Copy every one of the following rows verbatim, in the same order.

### Rows for finding displayed items
········

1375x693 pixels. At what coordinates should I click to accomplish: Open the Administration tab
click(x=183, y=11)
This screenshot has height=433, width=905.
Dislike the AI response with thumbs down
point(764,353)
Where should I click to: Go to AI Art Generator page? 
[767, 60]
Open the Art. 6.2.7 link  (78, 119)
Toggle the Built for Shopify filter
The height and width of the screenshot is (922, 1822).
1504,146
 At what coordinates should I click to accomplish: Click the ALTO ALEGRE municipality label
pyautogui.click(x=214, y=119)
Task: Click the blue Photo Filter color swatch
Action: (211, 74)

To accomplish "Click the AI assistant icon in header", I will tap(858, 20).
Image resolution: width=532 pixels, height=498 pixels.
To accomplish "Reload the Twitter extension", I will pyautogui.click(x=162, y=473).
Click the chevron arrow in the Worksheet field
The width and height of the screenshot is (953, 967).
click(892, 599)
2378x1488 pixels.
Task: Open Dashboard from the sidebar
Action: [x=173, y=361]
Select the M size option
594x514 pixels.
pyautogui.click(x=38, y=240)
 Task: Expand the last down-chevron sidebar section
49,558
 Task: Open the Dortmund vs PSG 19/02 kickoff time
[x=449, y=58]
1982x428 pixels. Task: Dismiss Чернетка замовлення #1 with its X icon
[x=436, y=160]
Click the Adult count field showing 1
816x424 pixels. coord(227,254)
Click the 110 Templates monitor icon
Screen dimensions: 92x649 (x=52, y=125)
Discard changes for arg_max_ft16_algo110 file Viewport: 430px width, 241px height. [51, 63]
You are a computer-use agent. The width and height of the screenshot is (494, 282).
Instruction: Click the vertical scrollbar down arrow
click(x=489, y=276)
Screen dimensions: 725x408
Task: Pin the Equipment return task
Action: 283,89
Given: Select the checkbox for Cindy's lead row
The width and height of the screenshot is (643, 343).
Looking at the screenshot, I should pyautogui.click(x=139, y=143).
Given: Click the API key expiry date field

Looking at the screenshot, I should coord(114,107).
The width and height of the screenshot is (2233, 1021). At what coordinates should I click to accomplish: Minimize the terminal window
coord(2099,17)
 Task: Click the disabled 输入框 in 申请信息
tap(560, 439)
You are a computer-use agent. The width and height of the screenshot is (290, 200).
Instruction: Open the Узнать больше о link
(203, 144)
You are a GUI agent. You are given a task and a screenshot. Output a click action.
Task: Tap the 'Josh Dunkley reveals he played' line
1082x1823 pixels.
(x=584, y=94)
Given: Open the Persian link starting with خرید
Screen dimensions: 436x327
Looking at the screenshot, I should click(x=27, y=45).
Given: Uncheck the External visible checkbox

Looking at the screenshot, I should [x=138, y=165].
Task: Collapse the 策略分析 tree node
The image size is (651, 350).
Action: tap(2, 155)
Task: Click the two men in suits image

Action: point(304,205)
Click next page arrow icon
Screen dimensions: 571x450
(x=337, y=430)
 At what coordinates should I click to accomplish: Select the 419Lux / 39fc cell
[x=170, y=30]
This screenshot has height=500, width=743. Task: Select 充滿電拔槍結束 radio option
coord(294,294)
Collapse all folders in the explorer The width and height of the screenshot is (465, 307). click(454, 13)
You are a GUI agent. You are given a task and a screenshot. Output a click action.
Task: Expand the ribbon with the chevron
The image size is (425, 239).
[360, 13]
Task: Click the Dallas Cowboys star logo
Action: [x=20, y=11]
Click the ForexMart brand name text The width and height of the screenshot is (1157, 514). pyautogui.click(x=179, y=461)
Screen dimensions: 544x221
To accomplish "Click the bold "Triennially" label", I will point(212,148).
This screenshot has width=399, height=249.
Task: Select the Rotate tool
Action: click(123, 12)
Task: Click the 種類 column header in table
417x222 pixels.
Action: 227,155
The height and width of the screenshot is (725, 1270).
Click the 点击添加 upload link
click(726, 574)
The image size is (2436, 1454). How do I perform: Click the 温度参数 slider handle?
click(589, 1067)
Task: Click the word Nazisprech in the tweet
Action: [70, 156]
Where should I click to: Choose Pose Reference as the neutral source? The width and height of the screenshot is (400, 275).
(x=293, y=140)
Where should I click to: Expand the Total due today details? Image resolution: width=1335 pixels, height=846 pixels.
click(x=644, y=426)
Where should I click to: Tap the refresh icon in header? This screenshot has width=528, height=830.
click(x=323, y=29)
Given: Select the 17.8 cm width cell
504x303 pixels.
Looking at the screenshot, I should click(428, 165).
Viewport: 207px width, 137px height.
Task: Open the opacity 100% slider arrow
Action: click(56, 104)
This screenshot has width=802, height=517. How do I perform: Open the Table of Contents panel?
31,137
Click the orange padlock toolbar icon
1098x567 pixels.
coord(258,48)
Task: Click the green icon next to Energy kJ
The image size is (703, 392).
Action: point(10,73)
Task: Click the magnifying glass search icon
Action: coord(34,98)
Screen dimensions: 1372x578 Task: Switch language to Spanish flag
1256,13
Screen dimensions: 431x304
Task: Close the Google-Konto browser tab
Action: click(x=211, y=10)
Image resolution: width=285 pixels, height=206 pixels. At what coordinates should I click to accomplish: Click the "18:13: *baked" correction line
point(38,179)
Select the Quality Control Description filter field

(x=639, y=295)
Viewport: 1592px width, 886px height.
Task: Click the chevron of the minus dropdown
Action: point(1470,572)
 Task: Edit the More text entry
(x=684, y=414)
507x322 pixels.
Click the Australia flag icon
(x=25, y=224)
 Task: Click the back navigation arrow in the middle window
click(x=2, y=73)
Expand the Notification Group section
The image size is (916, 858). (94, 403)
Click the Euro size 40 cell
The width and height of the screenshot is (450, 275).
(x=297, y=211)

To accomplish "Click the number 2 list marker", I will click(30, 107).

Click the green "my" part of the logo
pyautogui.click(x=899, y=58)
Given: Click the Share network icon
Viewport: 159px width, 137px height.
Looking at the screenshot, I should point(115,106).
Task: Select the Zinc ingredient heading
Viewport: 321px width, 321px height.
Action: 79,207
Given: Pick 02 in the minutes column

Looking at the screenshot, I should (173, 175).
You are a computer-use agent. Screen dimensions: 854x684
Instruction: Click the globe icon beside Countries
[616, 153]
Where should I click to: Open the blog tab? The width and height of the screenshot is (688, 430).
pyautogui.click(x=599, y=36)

········

### ANSWER FOR THE TASK
1375x693 pixels. At what coordinates should I click to accomplish: Open the Administration tab
click(x=183, y=11)
This screenshot has height=433, width=905.
Dislike the AI response with thumbs down
point(764,353)
Where should I click to: Go to AI Art Generator page? 
[767, 60]
Open the Art. 6.2.7 link  (78, 119)
Toggle the Built for Shopify filter
The height and width of the screenshot is (922, 1822).
1504,146
 At what coordinates should I click to accomplish: Click the ALTO ALEGRE municipality label
pyautogui.click(x=214, y=119)
Task: Click the blue Photo Filter color swatch
Action: (211, 74)

To accomplish "Click the AI assistant icon in header", I will tap(858, 20).
Image resolution: width=532 pixels, height=498 pixels.
To accomplish "Reload the Twitter extension", I will pyautogui.click(x=162, y=473).
Click the chevron arrow in the Worksheet field
The width and height of the screenshot is (953, 967).
click(892, 599)
2378x1488 pixels.
Task: Open Dashboard from the sidebar
Action: [x=173, y=361]
Select the M size option
594x514 pixels.
pyautogui.click(x=38, y=240)
 Task: Expand the last down-chevron sidebar section
49,558
 Task: Open the Dortmund vs PSG 19/02 kickoff time
[x=449, y=58]
1982x428 pixels. Task: Dismiss Чернетка замовлення #1 with its X icon
[x=436, y=160]
Click the Adult count field showing 1
816x424 pixels. coord(227,254)
Click the 110 Templates monitor icon
Screen dimensions: 92x649 (x=52, y=125)
Discard changes for arg_max_ft16_algo110 file Viewport: 430px width, 241px height. [51, 63]
You are a computer-use agent. The width and height of the screenshot is (494, 282).
Instruction: Click the vertical scrollbar down arrow
click(x=489, y=276)
Screen dimensions: 725x408
Task: Pin the Equipment return task
Action: 283,89
Given: Select the checkbox for Cindy's lead row
The width and height of the screenshot is (643, 343).
Looking at the screenshot, I should pyautogui.click(x=139, y=143).
Given: Click the API key expiry date field

Looking at the screenshot, I should coord(114,107).
The width and height of the screenshot is (2233, 1021). At what coordinates should I click to accomplish: Minimize the terminal window
coord(2099,17)
 Task: Click the disabled 输入框 in 申请信息
tap(560, 439)
You are a computer-use agent. The width and height of the screenshot is (290, 200).
Instruction: Open the Узнать больше о link
(203, 144)
You are a GUI agent. You are given a task and a screenshot. Output a click action.
Task: Tap the 'Josh Dunkley reveals he played' line
1082x1823 pixels.
(x=584, y=94)
Given: Open the Persian link starting with خرید
Screen dimensions: 436x327
Looking at the screenshot, I should click(x=27, y=45).
Given: Uncheck the External visible checkbox

Looking at the screenshot, I should [x=138, y=165].
Task: Collapse the 策略分析 tree node
The image size is (651, 350).
Action: tap(2, 155)
Task: Click the two men in suits image

Action: point(304,205)
Click next page arrow icon
Screen dimensions: 571x450
(x=337, y=430)
 At what coordinates should I click to accomplish: Select the 419Lux / 39fc cell
[x=170, y=30]
This screenshot has height=500, width=743. Task: Select 充滿電拔槍結束 radio option
coord(294,294)
Collapse all folders in the explorer The width and height of the screenshot is (465, 307). click(454, 13)
You are a GUI agent. You are given a task and a screenshot. Output a click action.
Task: Expand the ribbon with the chevron
The image size is (425, 239).
[360, 13]
Task: Click the Dallas Cowboys star logo
Action: [x=20, y=11]
Click the ForexMart brand name text The width and height of the screenshot is (1157, 514). pyautogui.click(x=179, y=461)
Screen dimensions: 544x221
To accomplish "Click the bold "Triennially" label", I will point(212,148).
This screenshot has width=399, height=249.
Task: Select the Rotate tool
Action: click(123, 12)
Task: Click the 種類 column header in table
417x222 pixels.
Action: 227,155
The height and width of the screenshot is (725, 1270).
Click the 点击添加 upload link
click(726, 574)
The image size is (2436, 1454). How do I perform: Click the 温度参数 slider handle?
click(589, 1067)
Task: Click the word Nazisprech in the tweet
Action: [70, 156]
Where should I click to: Choose Pose Reference as the neutral source? The width and height of the screenshot is (400, 275).
(x=293, y=140)
Where should I click to: Expand the Total due today details? Image resolution: width=1335 pixels, height=846 pixels.
click(x=644, y=426)
Where should I click to: Tap the refresh icon in header? This screenshot has width=528, height=830.
click(x=323, y=29)
Given: Select the 17.8 cm width cell
504x303 pixels.
Looking at the screenshot, I should click(428, 165).
Viewport: 207px width, 137px height.
Task: Open the opacity 100% slider arrow
Action: click(56, 104)
This screenshot has width=802, height=517. How do I perform: Open the Table of Contents panel?
31,137
Click the orange padlock toolbar icon
1098x567 pixels.
coord(258,48)
Task: Click the green icon next to Energy kJ
The image size is (703, 392).
Action: point(10,73)
Task: Click the magnifying glass search icon
Action: coord(34,98)
Screen dimensions: 1372x578 Task: Switch language to Spanish flag
1256,13
Screen dimensions: 431x304
Task: Close the Google-Konto browser tab
Action: click(x=211, y=10)
Image resolution: width=285 pixels, height=206 pixels. At what coordinates should I click to accomplish: Click the "18:13: *baked" correction line
point(38,179)
Select the Quality Control Description filter field

(x=639, y=295)
Viewport: 1592px width, 886px height.
Task: Click the chevron of the minus dropdown
Action: point(1470,572)
 Task: Edit the More text entry
(x=684, y=414)
507x322 pixels.
Click the Australia flag icon
(x=25, y=224)
 Task: Click the back navigation arrow in the middle window
click(x=2, y=73)
Expand the Notification Group section
The image size is (916, 858). (94, 403)
Click the Euro size 40 cell
The width and height of the screenshot is (450, 275).
(x=297, y=211)

To accomplish "Click the number 2 list marker", I will click(30, 107).

Click the green "my" part of the logo
pyautogui.click(x=899, y=58)
Given: Click the Share network icon
Viewport: 159px width, 137px height.
Looking at the screenshot, I should point(115,106).
Task: Select the Zinc ingredient heading
Viewport: 321px width, 321px height.
Action: 79,207
Given: Pick 02 in the minutes column

Looking at the screenshot, I should (173, 175).
You are a computer-use agent. Screen dimensions: 854x684
Instruction: Click the globe icon beside Countries
[616, 153]
Where should I click to: Open the blog tab? The width and height of the screenshot is (688, 430).
pyautogui.click(x=599, y=36)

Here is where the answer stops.